Vietnam: destination for R&D investment of tech giants
Competition is increasingly fierce, so tech giants are interested in investing in research and development (R&D) to maintain growth and beat their competitors.
In April 2022, during a meeting with the Vietnamese media, Serg Bell – the co-founder of unicorn start-up Acronis – said that after surveying Indonesia, Thailand, Malaysia, Myanmar, the company found that Vietnam was the best place in the region for a medium-sized R&D center.
In 2003, Serg Bell and two others founded Acronis, specializing in security, cloud storage and cybersecurity, best known for Acronis Cyber Protect software. Acronis became a unicorn in 2019 and two years later it was valued at $2.5 billion. Acronis has more than 2,000 employees with a network of 5.5 million home users, 500,000 companies and 50,000 partners and service providers in more than 150 countries.
The unicorn’s plan to invest $50-100 million for an R&D center in Vietnam is being implemented half a year earlier than its initial plan. Acronis has surveyed the construction site of the Acronis R&D Center, which is expected to be located in District 9, HCM City.

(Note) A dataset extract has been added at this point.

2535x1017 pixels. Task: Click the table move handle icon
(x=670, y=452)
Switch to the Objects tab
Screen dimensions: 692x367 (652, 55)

Cybersecurity expert Dr. Nguyen Duy Lan, co-founder of Veramine Inc. (USA) specializing in security, said that having a unicorn start-up related to this field setting up an R&D center in Vietnam is exciting news. This shows that Vietnam is a market for the security sector and that investors appreciate the quality of human resources.
Acronis R&D center in Vietnam is expected to have about 500 employees. Ten percent of senior personnel will be sent from centers in Bulgaria and Singapore, and 90% will be on-site personnel.
Many big technological companies have chosen Vietnam to base their R&D centers. Samsung’s $220 million R&D Center is under construction, expected to be completed this year and will house about 3,000 engineers.
Samsung hopes the research capacity of Vietnamese engineers will be enhanced, not only in the field of product development, but also in the fields of artificial intelligence (AI), Internet of Things (IoT), big data, and 5G networks, creating a premise for Vietnam to catch up with changes in the 4.0 industrial revolution.
Besides Samsung, many other technology firms have also chosen Vietnam as a R&D investment destination. Grab has opened its R&D center in Ho Chi Minh City. LG is expected to open the second R&D center in Da Nang. Panasonic and Toshiba also have R&D centers in Vietnam.
Most recently, Qualcomm announced its only laboratory in Southeast Asia, in Hanoi, focusing on 4G/5G radio waves, a research room to improve performance and battery for mobile devices and a room to simulate the network environment to serve US and European markets. Currently, this center has about 50 engineers, all of whom are Vietnamese.
The R&D centers in Vietnam of Qualcomm and Samsung are the largest research and development centers of these corporations in Southeast Asia, researching technology for projects around the globe.
With more and more R&D projects present in Vietnam, high-quality human resources will become the target of tech giants.
Tran Viet Hung, founder of Got It, said that high-quality human resources are the main important factor in building technology companies. As proof, he pointed out the moves of technology corporations in the world. A few years ago, Facebook spent $1 billion to buy Instagram, and then bought WhatsApp for $19 billion. At that time, WhatsApp had fewer than 60 engineers.
Mr. ST Liew, President of Qualcomm Southeast Asia, Australia and New Zealand affirmed that support from Vietnamese engineers has satisfied customers.
Tech giants believe that Vietnam will have more opportunities to train more experts in the technology industry. This will allow Vietnam to stay on track with its digital transformation ambitions. To attract high-quality personnel, tech giants have their own policies.
While major corporations around the world focus on investing in research and development (R&D), a recent survey by the Ministry of Science and Technology shows that most Vietnamese enterprises implement innovation through investment in new technology attached to goods, machinery, equipment or upgrading of existing technology and equipment, with very little investment in R&D.
Vietnamese enterprises spend only 1.6% of their annual revenue on R&D, lower than many countries in the region, such as the Philippines (3.6%), Malaysia (2.6%), and Laos (14.5%). The spending on science and technology (both public and private sectors) is also only about 0.44% of GDP, behind Singapore (2.22%), Malaysia (1.44%) and Thailand (0.78%).